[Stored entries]
────────

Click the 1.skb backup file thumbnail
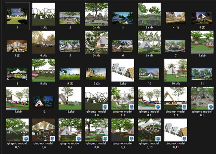The width and height of the screenshot is (216, 154). coord(43,14)
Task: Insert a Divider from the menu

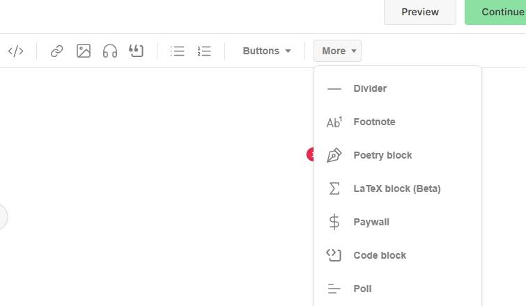Action: [x=369, y=88]
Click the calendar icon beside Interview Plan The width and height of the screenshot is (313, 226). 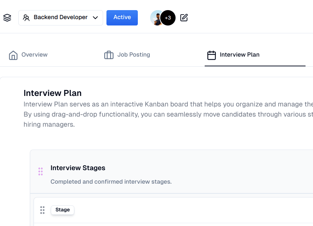coord(211,55)
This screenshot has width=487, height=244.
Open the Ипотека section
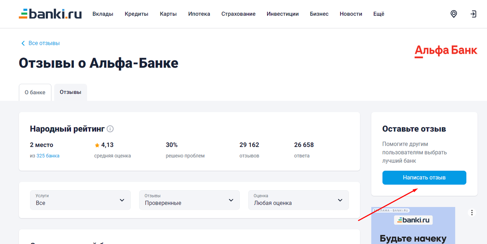199,13
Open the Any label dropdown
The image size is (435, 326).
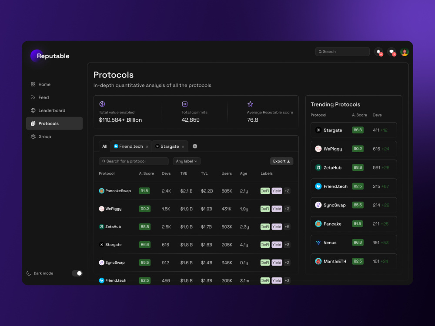(187, 161)
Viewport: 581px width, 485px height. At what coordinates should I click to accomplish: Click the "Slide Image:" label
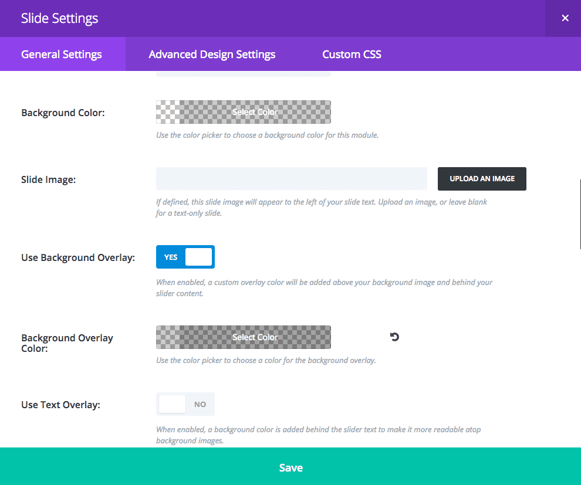(48, 179)
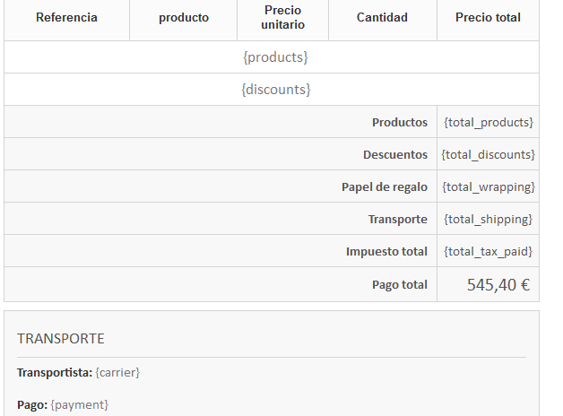Click the {total_tax_paid} placeholder value
563x416 pixels.
(489, 252)
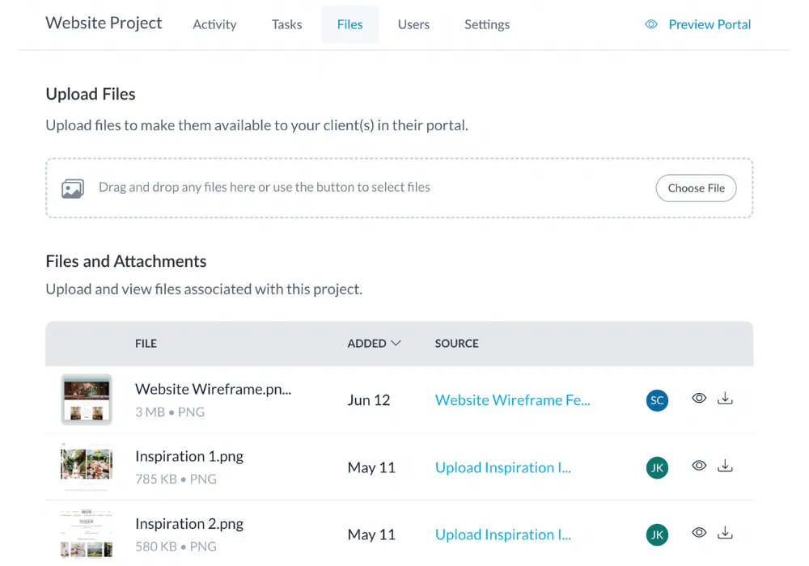Open the Settings tab
809x566 pixels.
click(487, 24)
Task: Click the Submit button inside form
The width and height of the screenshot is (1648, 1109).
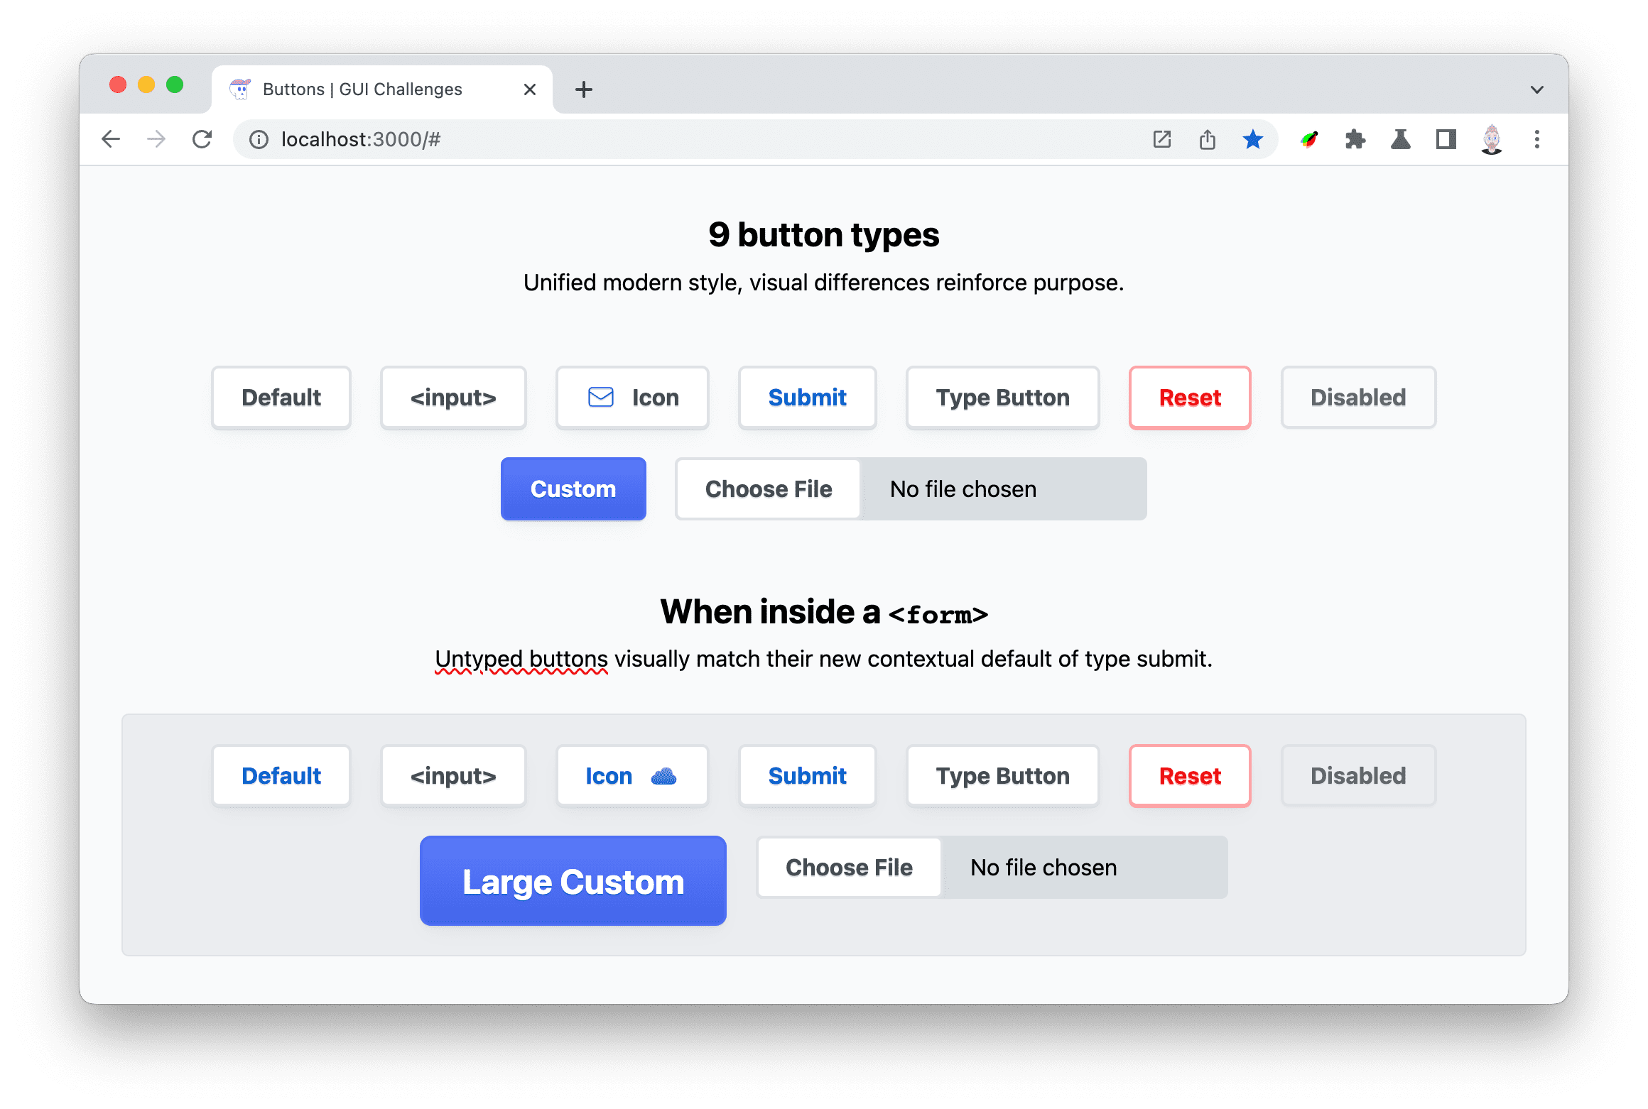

────────

TASK ITEM:
Set down only the lines from the one with "Open the Ипотека section" through the end of the entries, exactly as they appear, leaving out each picture.

SOLUTION:
Open the Ипотека section
199,13
Open the Any label dropdown
The image size is (435, 326).
(187, 161)
Viewport: 581px width, 485px height. At what coordinates should I click to accomplish: Click the "Slide Image:" label
(48, 179)
Click the {total_tax_paid} placeholder value
563x416 pixels.
(489, 252)
Open the Settings tab
809x566 pixels.
click(487, 24)
Task: Click the Submit button inside form
The width and height of the screenshot is (1648, 1109).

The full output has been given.